Pion mass splitting and phase structure in Twisted Mass QCD

TL;DR

This paper uses Wilson Chiral Perturbation Theory to analyze how twisted mass terms affect pion masses and vacuum structure in lattice QCD, including lattice artifacts and phase transitions.

Contribution

It provides a next-to-leading order analysis of pion mass splitting and vacuum orientation in Twisted Mass QCD, accounting for lattice artifacts up to O(a^2).

Findings

Lattice artifacts induce pion mass splitting.

O(a^2) terms are crucial for modeling Aoki phases.

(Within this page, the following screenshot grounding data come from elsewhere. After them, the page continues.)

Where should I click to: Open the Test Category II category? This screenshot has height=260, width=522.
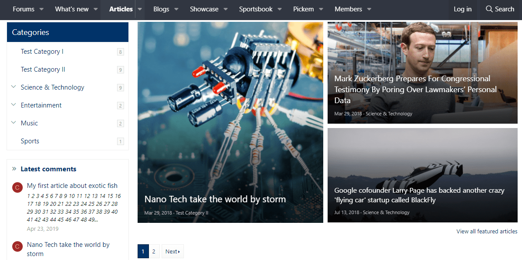click(x=43, y=69)
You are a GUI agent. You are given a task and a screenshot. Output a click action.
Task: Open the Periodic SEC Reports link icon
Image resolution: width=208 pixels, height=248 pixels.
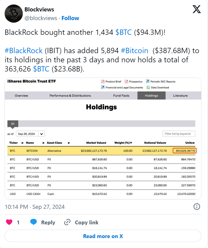click(x=148, y=81)
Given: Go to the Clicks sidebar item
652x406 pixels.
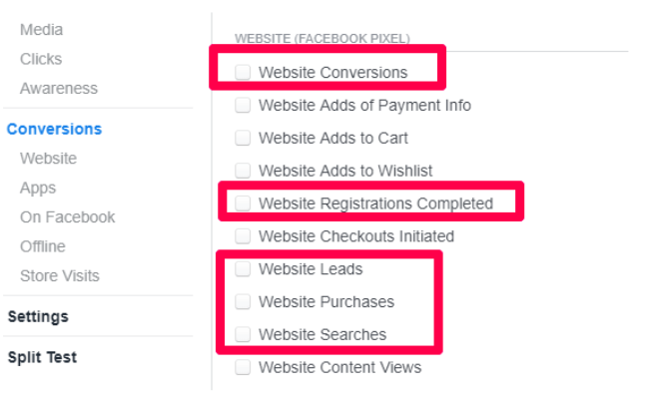Looking at the screenshot, I should click(41, 59).
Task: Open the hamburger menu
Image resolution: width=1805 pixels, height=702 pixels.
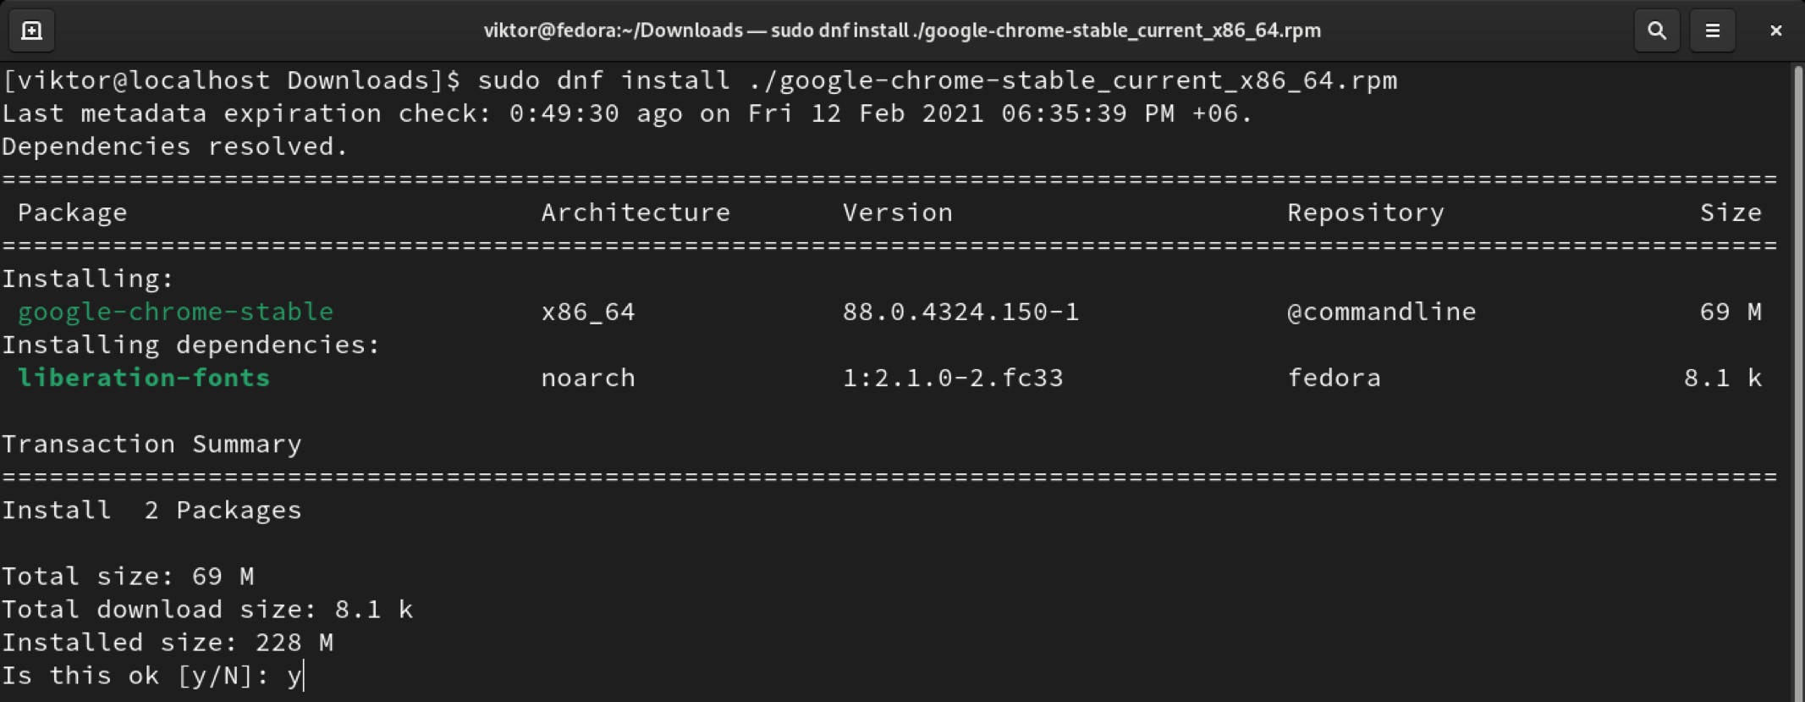Action: coord(1712,30)
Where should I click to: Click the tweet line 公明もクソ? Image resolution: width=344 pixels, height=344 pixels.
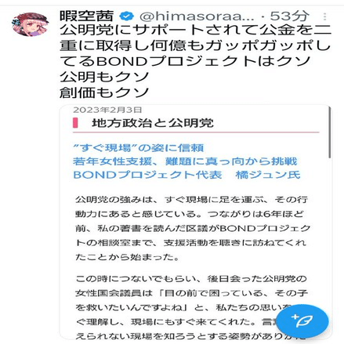point(104,77)
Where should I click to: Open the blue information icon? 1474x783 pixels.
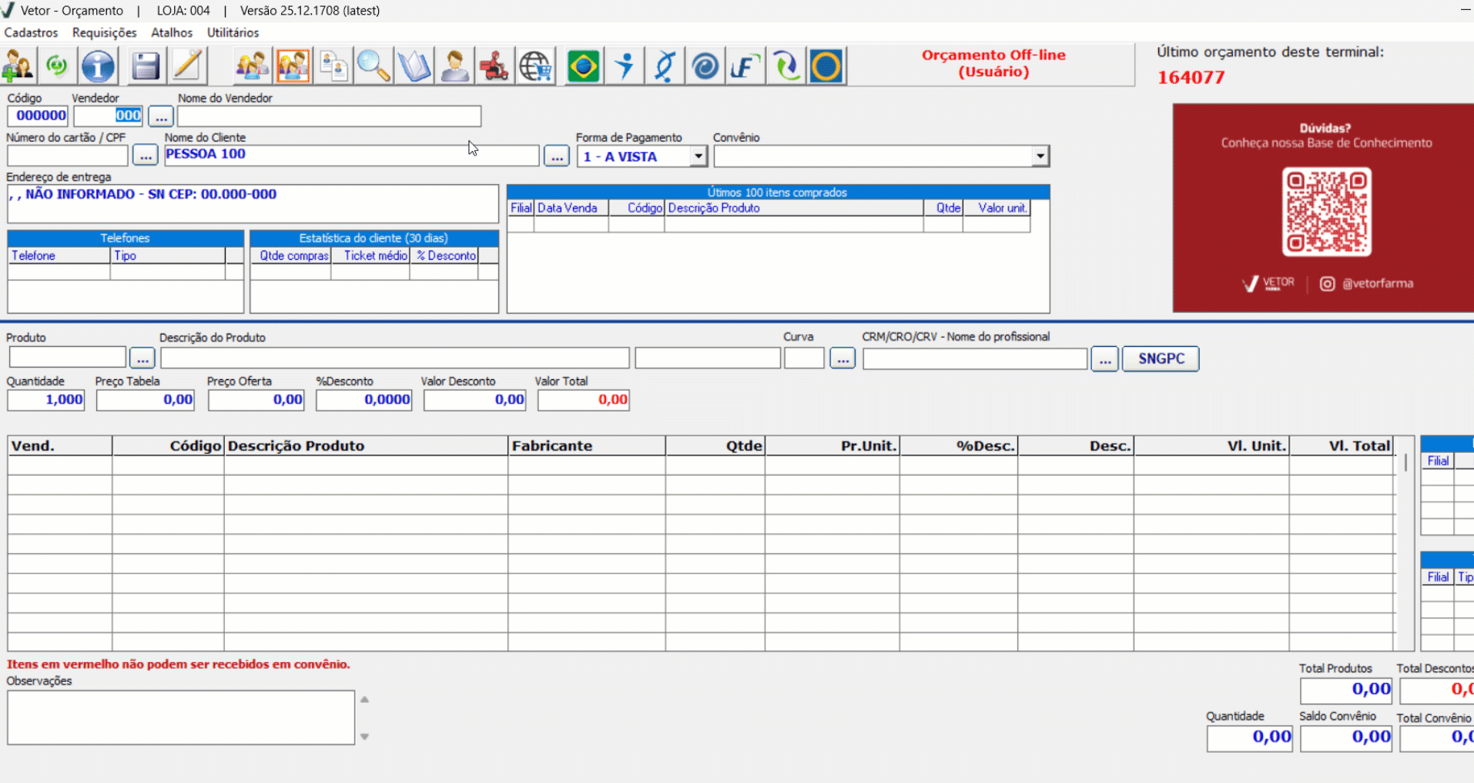tap(98, 66)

The same constant influences both mass splitting and phase structure.

Abstract

In the framework of Wilson Chiral Perturbation Theory, we study the effect induced by a twisted Wilson term, as it appears in Twisted Mass QCD (with 2 degenerate quarks). In particular we consider the vacuum orientation and the pion masses. The computations are done to NLO both in the mass and in the lattice spacing (i.e. to O(a^2)). There are no restrictions on the relative size of lattice artifacts with respect to the physical mass, thus allowing, in principle, to bridge between the physical regime and the unphysical one, where lattice artifacts tend to dominate. The inclusion of O(a^2) lattice artifacts can account for the splitting of degeneracy of the three pion masses. Moreover O(a^2) terms are necessary to model non trivial behaviors of the vacuum orientation such as possible Aoki phases. It turns out that these last two phenomena are determined by the same constant.